Discussion Highlights (3 comments)

nomel

It appears the author entirely omitted the quotes where the legal experts actually suggest this. Here are all the quotes, from the article: > "It's not at all clear that the statute can even apply to an American company where there's no foreign entanglement," > "These are basically safety protocols. You can debate whether these protocols are acceptable or not, but they run directly counter to the risk that the law is designed to regulate > "A lot of things Hegseth has said and the Pentagon has done undermine their case and suggest there was personal animus and bad blood between the parties, and that the Pentagon had it out for Anthropic, > The government was simultaneously threatening to use the (Defense Production Act) to force Anthropic to sell its services, using its services in active military operations, and saying it's too dangerous to use them in government contracts, ... Not all of these things can be true Authors description: > Jack Queen covers major lawsuits against the Trump administration involving urgent questions of executive power and how their resolution could affect the law and the legal profession in the years to come.

conception

The thing is with mob tactics none of this matters. Who cares if it’s illegal what they did? They just go to another company and say hey if you want this government contract, you can’t work with them. I’m sure they might sue but after a year or two of the case going, who knows what other damage has been done when you don’t follow the rule of law or are bound to it having a judgment against you is meaningless.

hermit_dev

I think honestly this has helped more than hurt Anthropic from a PR and marketing perspective.

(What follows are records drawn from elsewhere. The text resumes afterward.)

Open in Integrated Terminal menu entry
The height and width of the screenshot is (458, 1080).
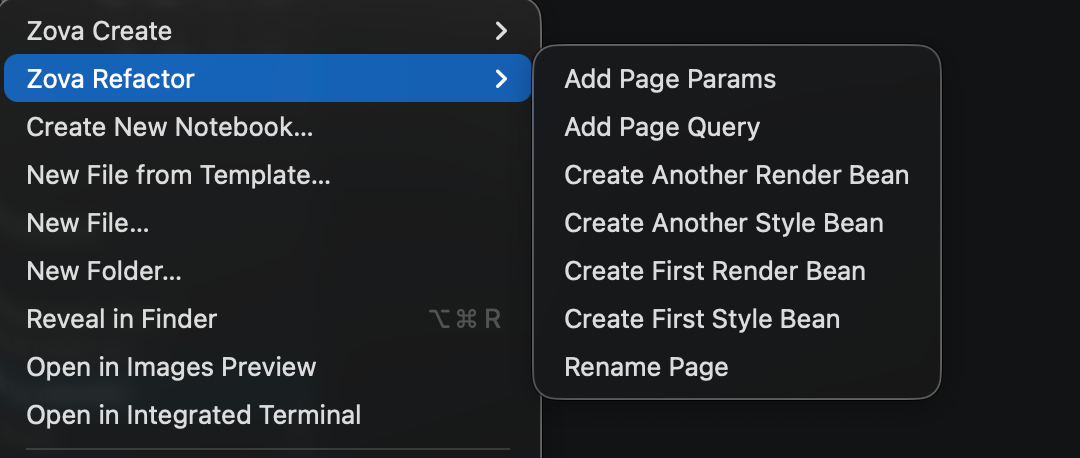(194, 415)
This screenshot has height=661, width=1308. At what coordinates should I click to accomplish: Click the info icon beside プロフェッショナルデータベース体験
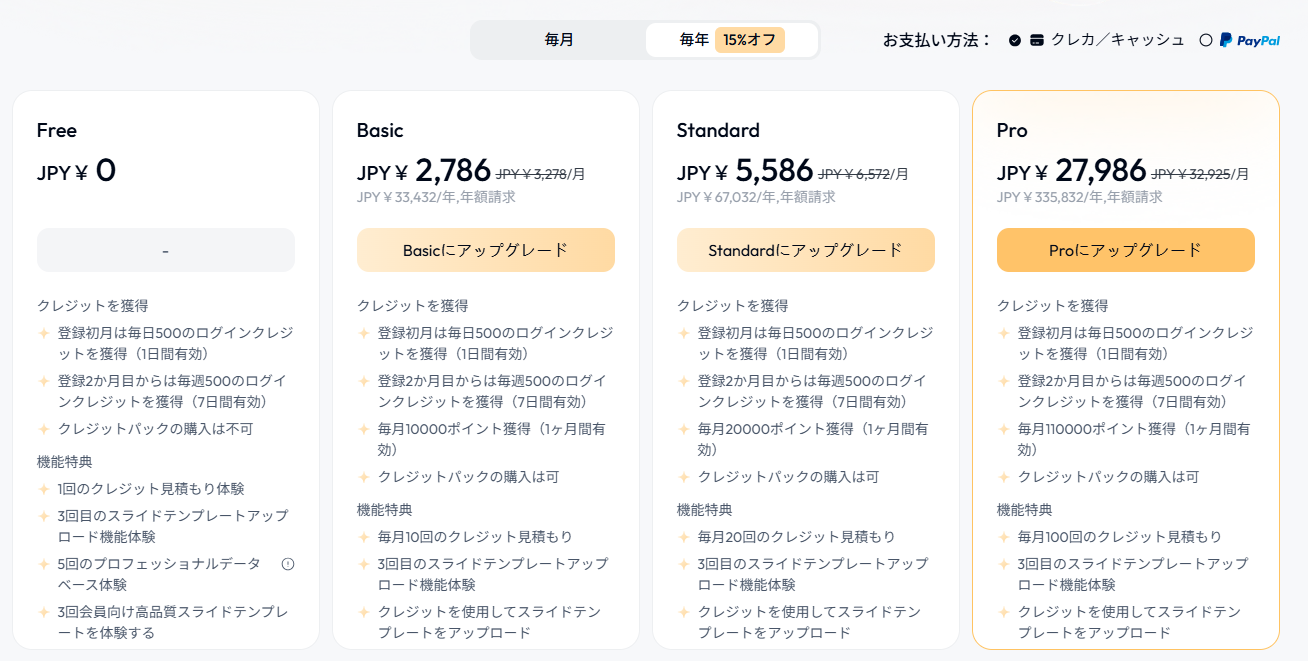coord(288,564)
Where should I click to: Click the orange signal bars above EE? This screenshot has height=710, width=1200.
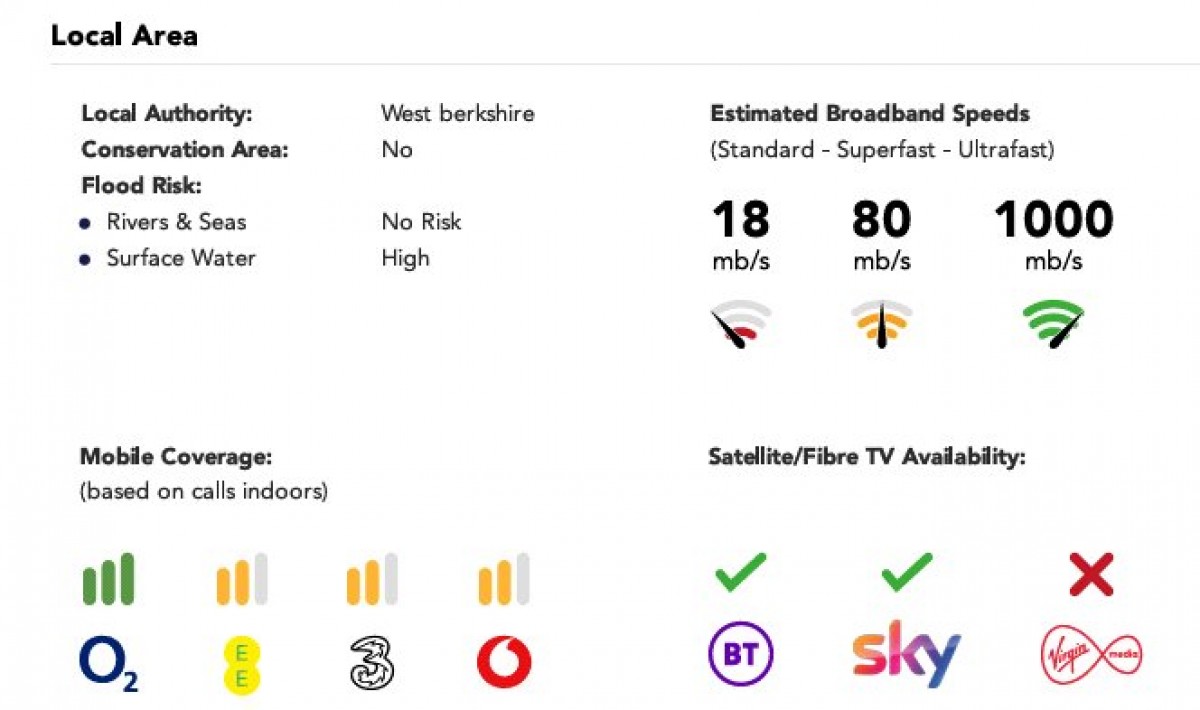pyautogui.click(x=242, y=579)
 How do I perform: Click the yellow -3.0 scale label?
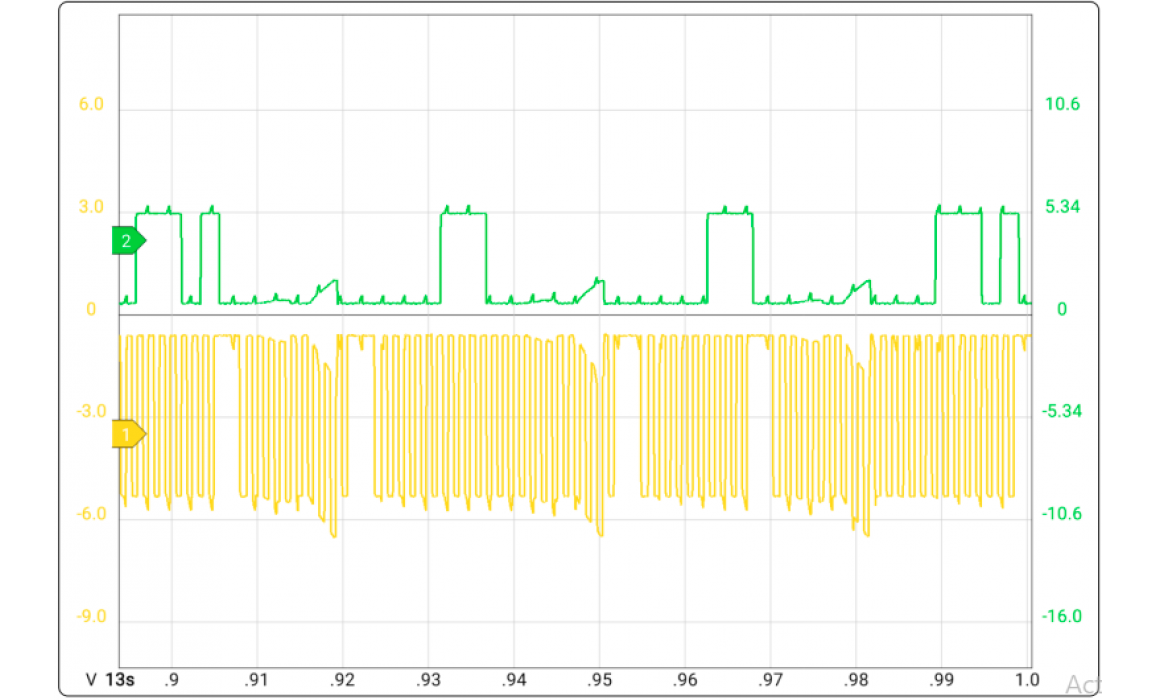(91, 412)
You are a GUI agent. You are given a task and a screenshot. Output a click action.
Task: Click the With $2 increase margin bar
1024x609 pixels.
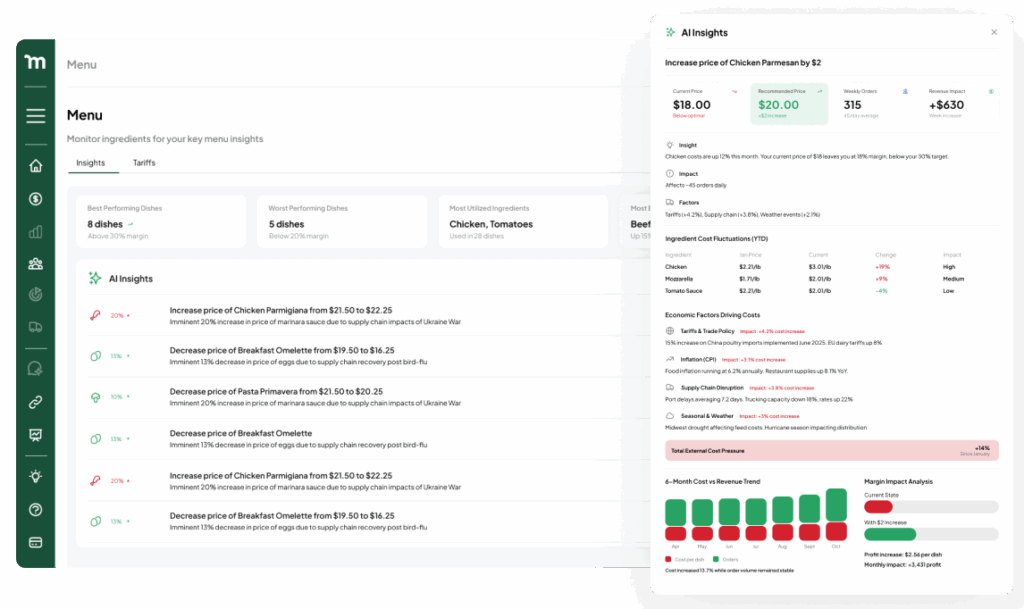point(931,534)
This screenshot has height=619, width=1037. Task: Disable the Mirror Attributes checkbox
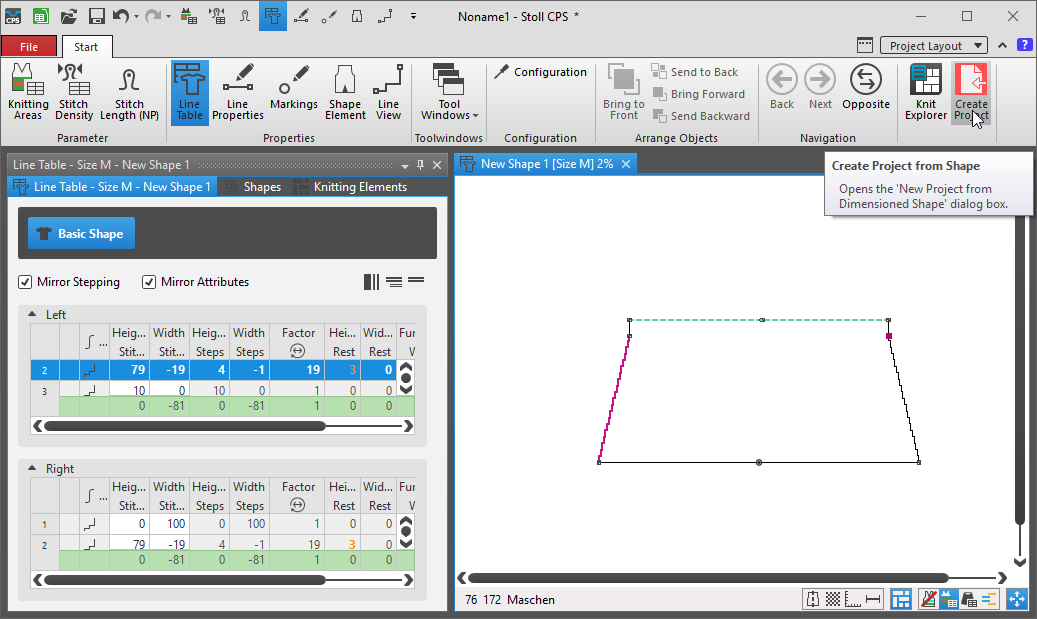[x=150, y=282]

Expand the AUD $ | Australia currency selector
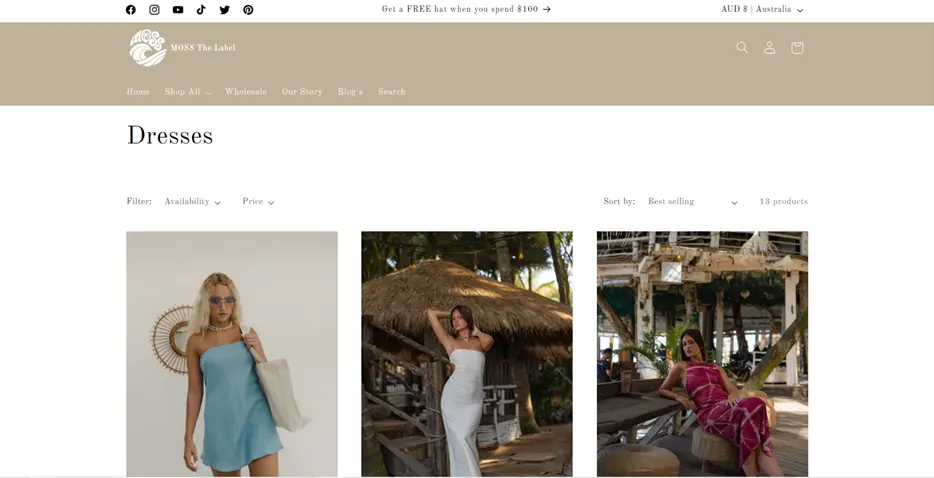tap(762, 10)
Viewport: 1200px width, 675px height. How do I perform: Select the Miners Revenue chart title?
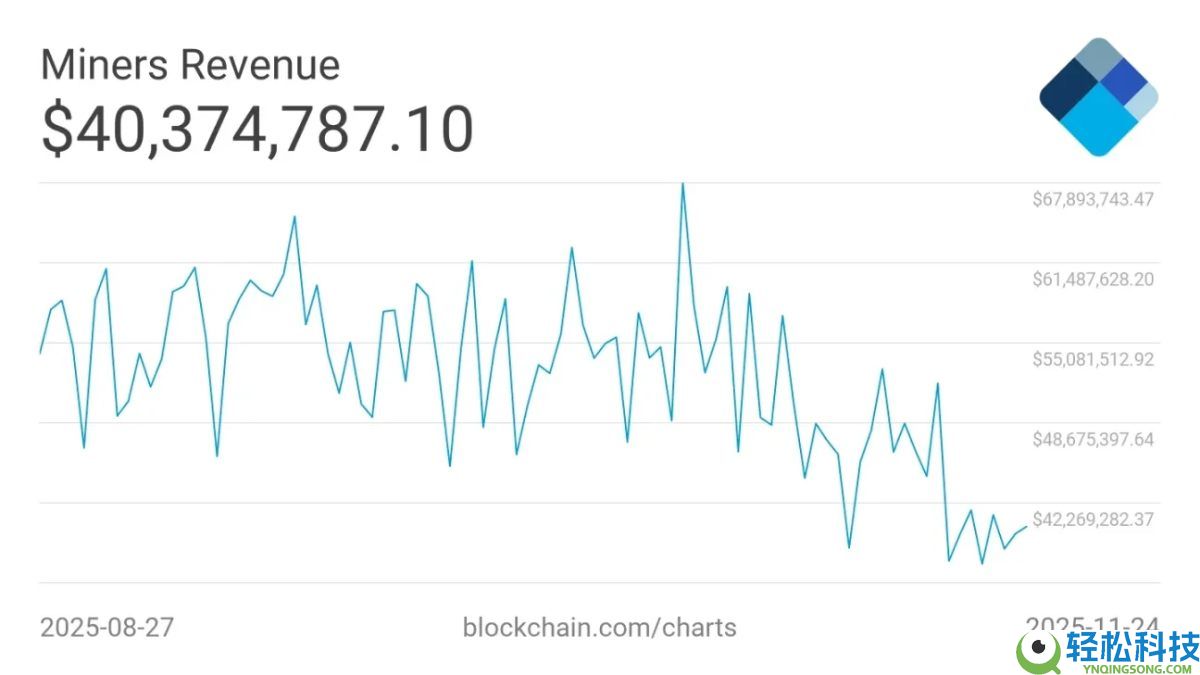[190, 65]
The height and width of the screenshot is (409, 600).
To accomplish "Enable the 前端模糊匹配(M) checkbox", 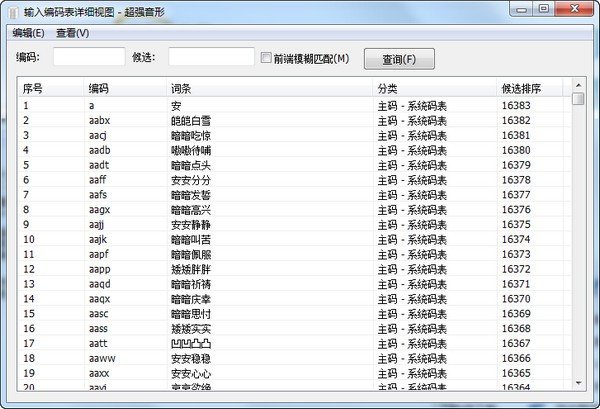I will click(x=266, y=58).
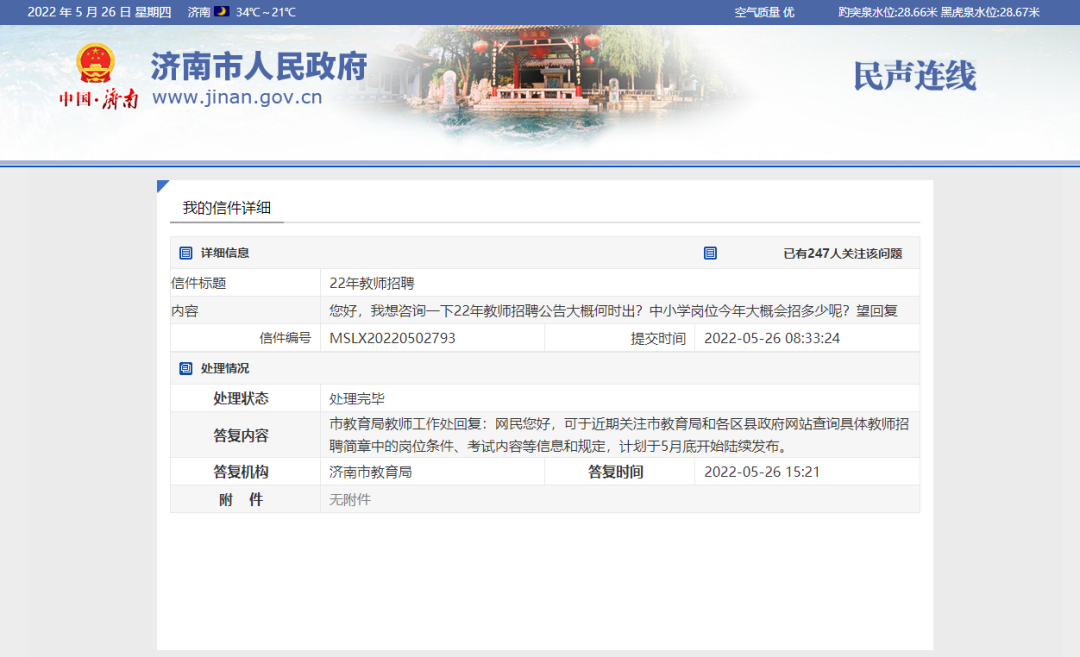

Sure it was a huge contract no doubt and obviously the government knows how good Claude is, but I applaud them for sticking to their guns. Despite Anthropic making some questionable choices (for example even though they announced it, saying that they will start training on user data starting last year unless you explicitly opt out was a bit out if left field for them among other things), it must have been some crazy stuff they were asking to do.